═════ Excerpt provided
ARIES: Avoid making decisions based on ambiguous advice from questionable sources, even if she was in labour with you for 38 hours.
TAURUS: Your mother claims she never raised a liar for a son, but then what else do you expect from a lizard-human hybrid born out of a top-secret PLA project?
GEMINI: Everyone loves a Gemini because everyone loves a schizophrenic.
CANCER: When your lover starts wearing more clothes to go to bed than to go to work, it’s a good sign that your happiness is close to being expunged. This month will see the start of such bizarre occurrences.
LEO: Historically, Leo has always been associated with greatness. Many of history’s most powerful figures were born in Leo. Famous Leos include: Scooby Doo, Napoleon and the MTR.
VIRGO: Don’t blame Christmas. You were fat in November.
LIBRA: It’s simply not true that nice Dr. Loo would allow you to die in order to harvest your organs. You’ll be dead, all right!
══════════
═════ Exercise data
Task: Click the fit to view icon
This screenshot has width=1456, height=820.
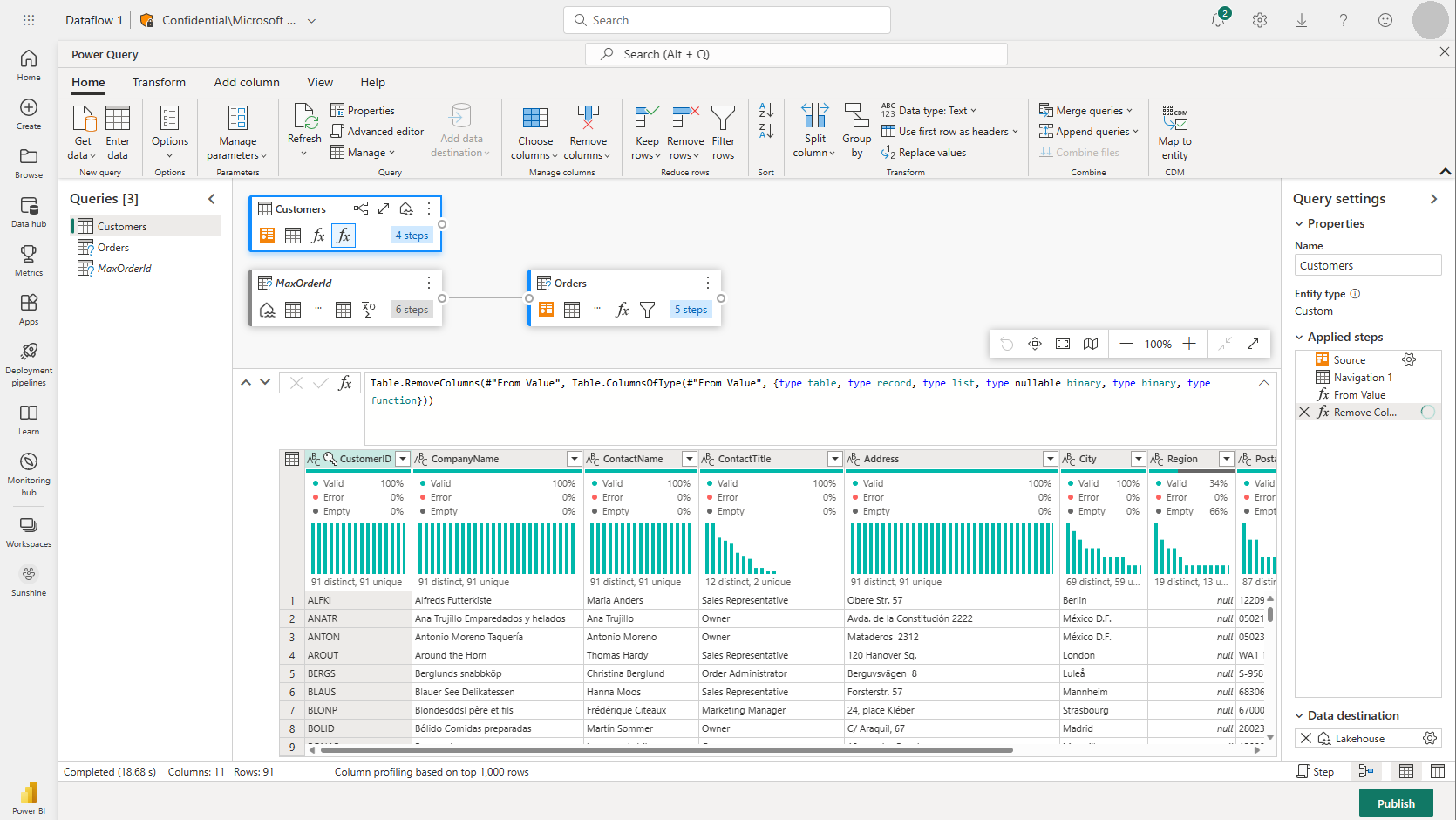Action: click(x=1063, y=344)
══════════
**Problem A:** Which famous Leos does the horoscope list?
**Problem B:** Extend the horoscope past its Libra entry, writing the signs that come next in the same style.
The lines that come after the horoscope are separate material with no connection to it.

**Response A:** Scooby Doo, Napoleon and the MTR.

**Response B:**
SCORPIO: Although the majority of those born in Scorpio are so-so people, like any star sign or McDonald’s meal, there are always a few rancid nuggets. If you yourself are a murderous psychopath, you will already know this to be true because even if you weren’t born in Scorpio, the voices in your head were.
SAGITTARIUS: You’re the kind of person who likes to have the right tool for the job, so don’t get caught out without a complete set of dental picks.
CAPRICORN: You’re not usually one to brag, but you haven’t had a mood-swing in, like, minutes!
AQUARIUS: You thought true love would last forever, but you’re shocked to discover an expiration date printed on the back, just below all the consumer warnings.
PISCES: Fly by the seat of your pants this month, or go commando and sink like the Star Ferry at 8pm on Tuesday.